- **TEXTO DE LECTURA**:
____
La vida ancha

La visión de Gonzalo Moure del viaje desde lo más profundo de su corazón nos permite reflexionar sobre la necesidad de hacer nuestro viaje personal para recuperar las raíces de cada uno de nosotros.
Escribí una vez que viajo porque amo, y amo más porque viajo. Una frase circular, casi un palíndromo de conceptos que se realimentan indefinidamente. Y al mismo tiempo un recordatorio que me obliga a seguir mirando hacia delante, con la certidumbre de que vivir es llegar al horizonte y volver. Volver al final a Ítaca para morir con las alforjas vacías y llenas, sin nada y con todo. Decía un sabio sufí que cuando muramos no lamentaremos no haber sido más ricos, sino haber amado más. Y así lo siento. Para mí amar es escribir, y sin plan alguno he ido dejando que lo viajado se confunda casi con lo escrito.
He viajado persiguiendo sueños. Sueños perdidos, caminos abandonados hace muchas generaciones por el hombre fabril y febril que por fin se apoderó de nuestras almas. El sueño de la tierra como espacio común, por ejemplo. Hubo un día en el que las civilizaciones nómadas comenzaron a perder la partida, a ceder el tablero a las otras, las civilizaciones que parcelan, dividen, poseen y guerrean para poseer, para tener. Perdió el ser contra el estar. Perdió el compartir contra el tener. Busqué ese ser y ese compartir, y todavía lo busco, en el Sáhara Occidental, donde el naufragio lento de las jaimas nos deja ver todavía los restos de aquella civilización. Restos entre los que se conserva aún la brasa encendida de lo que fue un día la humanidad. He tenido la suerte de ser un viajero que llegaba un atardecer a un campamento en las remotas fronteras del tiempo y el espacio que no marca el desierto, y he sido recibido en él con toda la generosidad y la hospitalidad del que acoge al náufrago en el océano. Luego busqué en otros rincones del mundo otros vestigios del nomadismo: en Tibet, o en el Centro de Asia. Pero en todas partes el nómada está ya en retirada, perseguido por una jauría de todoterrenos salvajes.
____
- **TAREAS A REALIZAR**:
(1) Indique si cada afirmación coincide con el texto sobre el viaje. Responda sí o no y cite literalmente las palabras del texto que lo deciden.
(a) El autor escribió que viaja porque ama.
(b) Según un sabio sufí, al morir lamentaremos no haber sido más ricos.
(c) El autor buscó vestigios del nomadismo únicamente en el Sáhara Occidental.
(2) Conteste estas preguntas sobre el texto del viaje:
(a) ¿Qué es amar para el autor?
(b) ¿Dónde buscó el autor ese ser y ese compartir?
(c) ¿Qué persigue al nómada?
Los datos no guardan relación alguna con el texto ni con estas tareas.

- **DATOS DEL CONJUNTO**:
____
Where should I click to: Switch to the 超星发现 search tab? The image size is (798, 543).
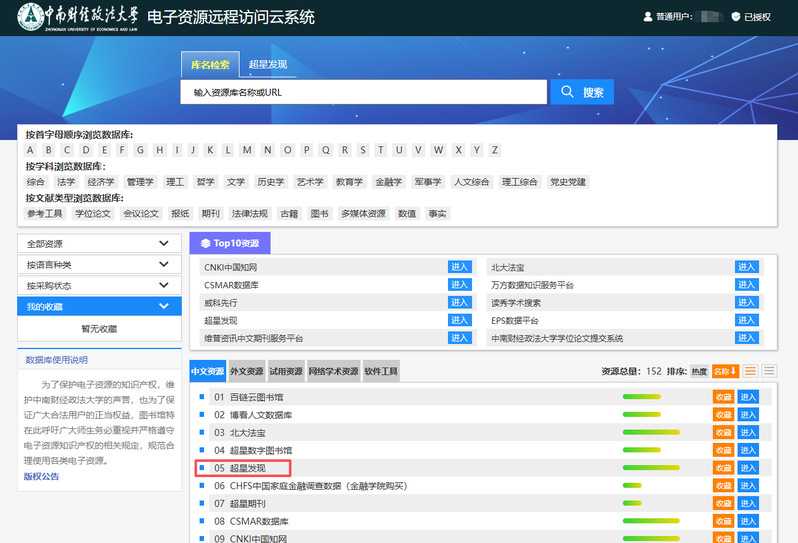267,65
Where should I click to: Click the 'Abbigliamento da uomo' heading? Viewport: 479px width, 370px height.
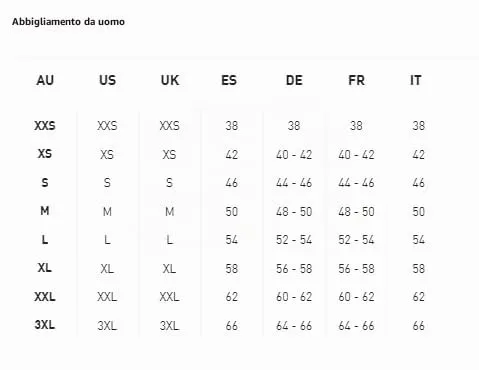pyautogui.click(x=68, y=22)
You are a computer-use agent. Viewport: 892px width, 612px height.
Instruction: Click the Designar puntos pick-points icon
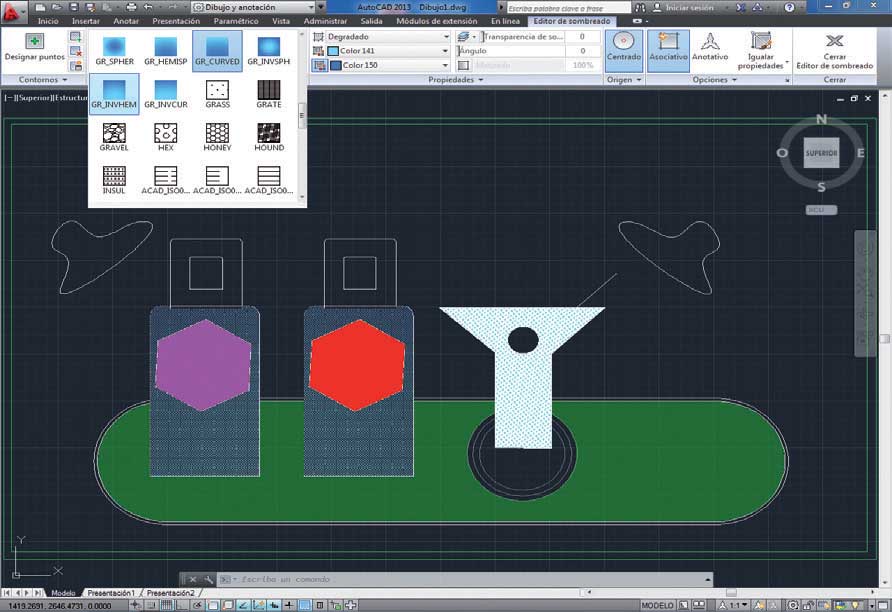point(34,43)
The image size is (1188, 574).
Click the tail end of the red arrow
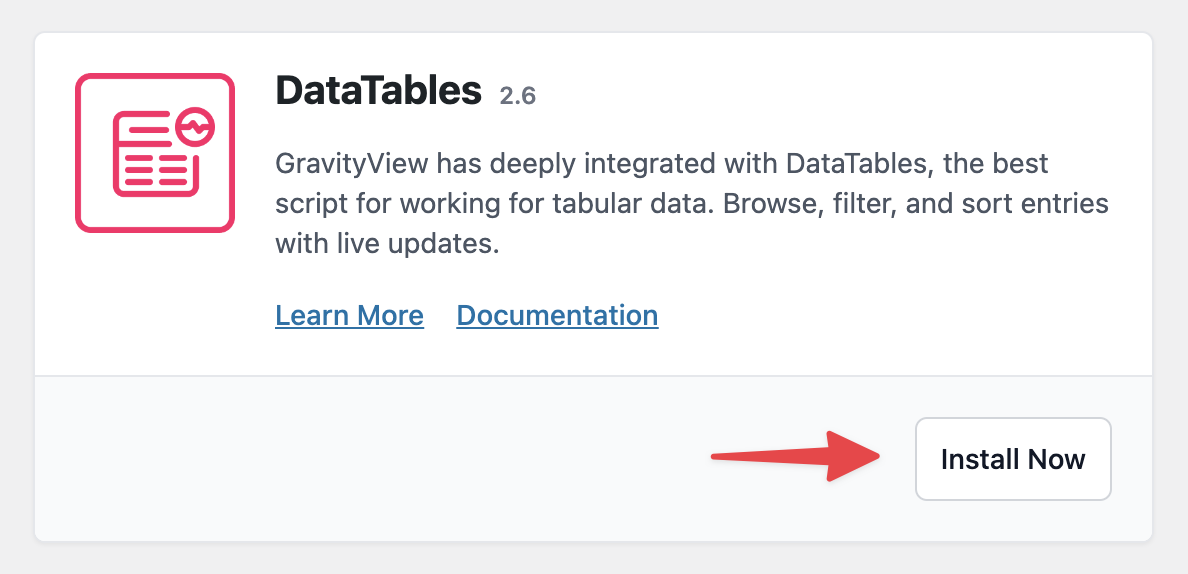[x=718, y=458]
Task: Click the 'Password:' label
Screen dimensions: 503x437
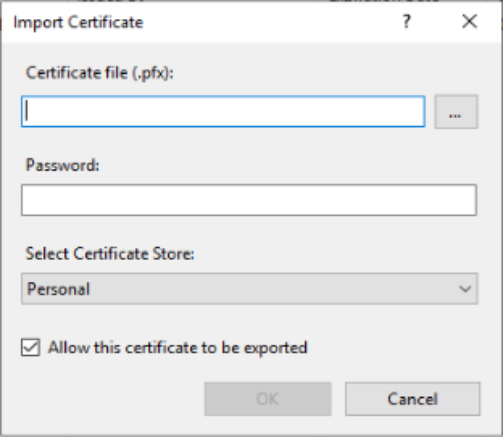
____
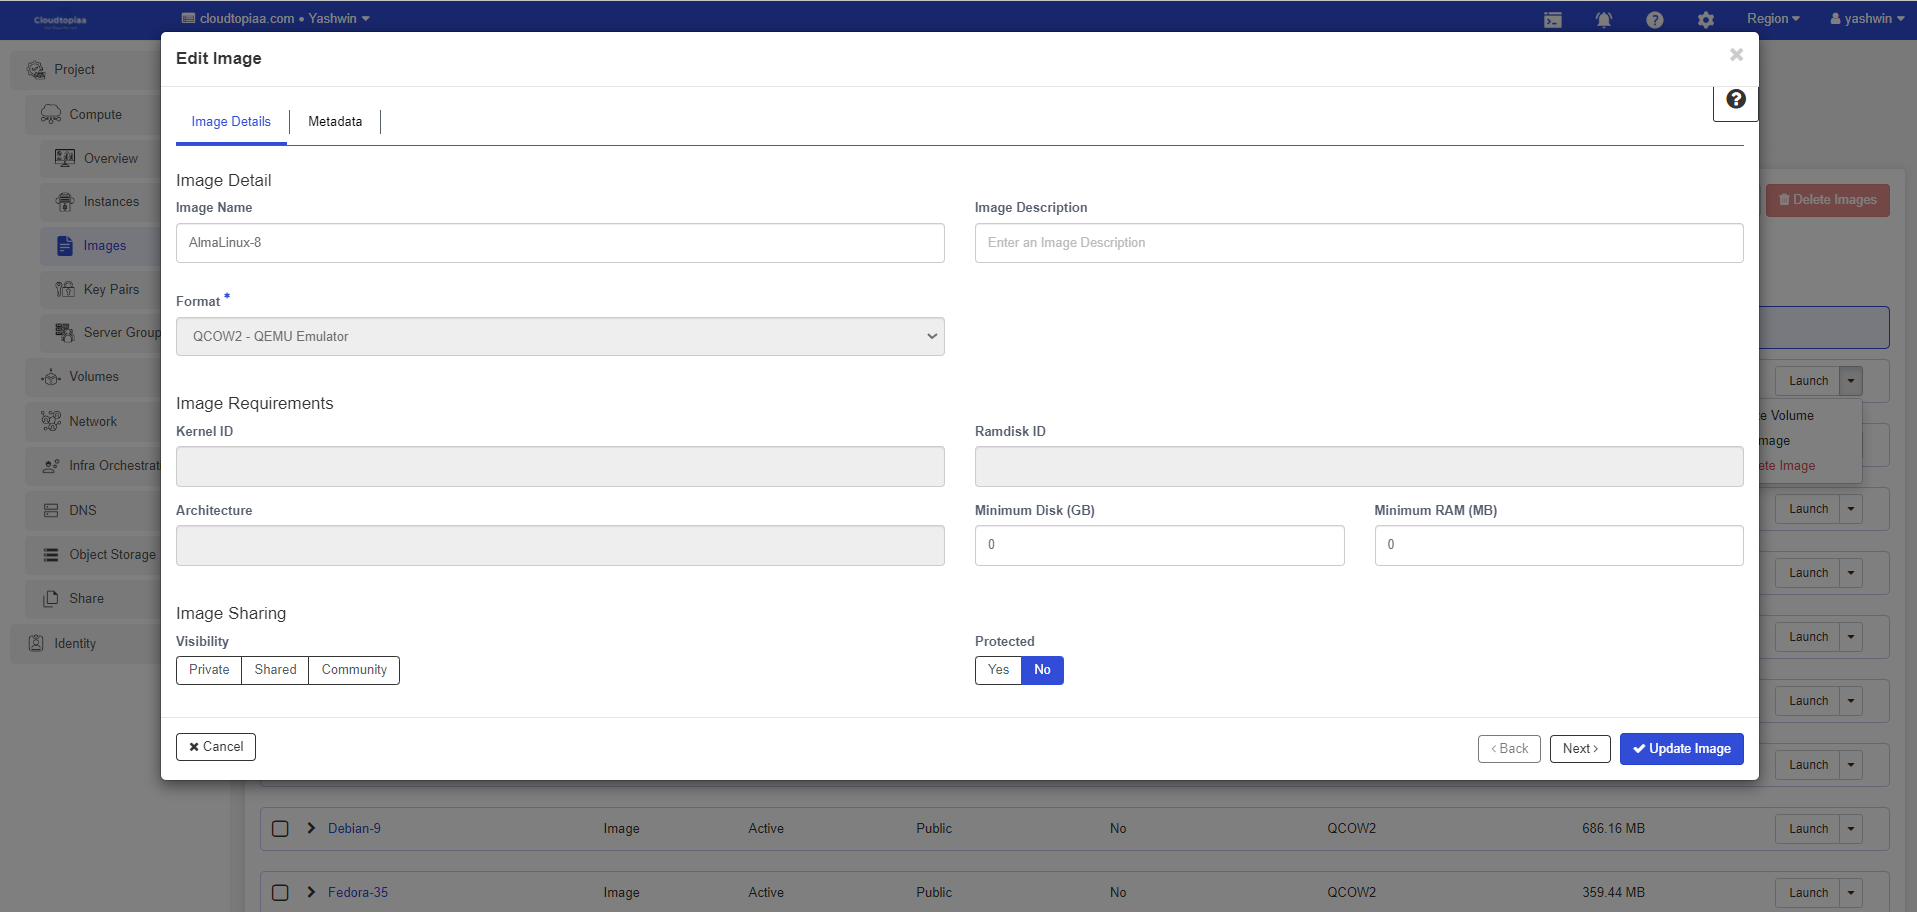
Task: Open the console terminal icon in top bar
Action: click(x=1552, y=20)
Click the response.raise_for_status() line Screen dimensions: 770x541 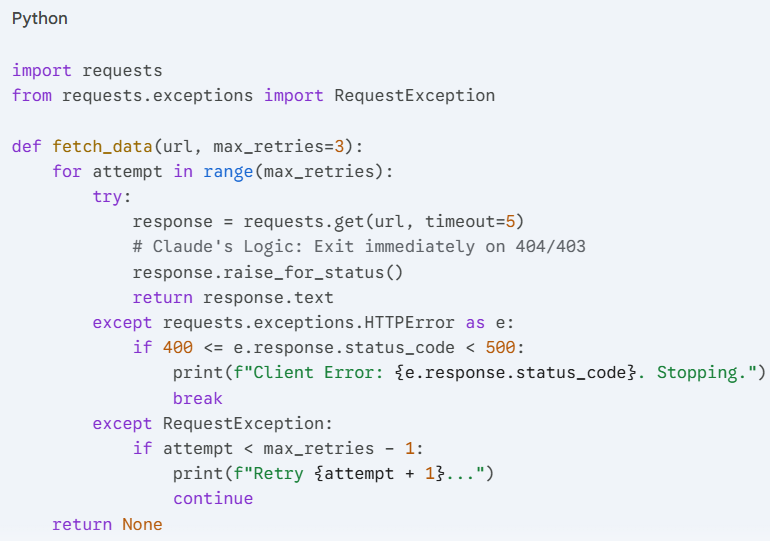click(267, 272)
____
- **RESPUESTAS POR TAREA**:
(1)
(a) Sí: "Escribí una vez que viajo porque amo, y amo más porque viajo."
(b) No: "Decía un sabio sufí que cuando muramos no lamentaremos no haber sido más ricos, sino haber amado más."
(c) No: "Luego busqué en otros rincones del mundo otros vestigios del nomadismo: en Tibet, o en el Centro de Asia."

(2)
(a) Escribir.
(b) En el Sáhara Occidental.
(c) Una jauría de todoterrenos salvajes.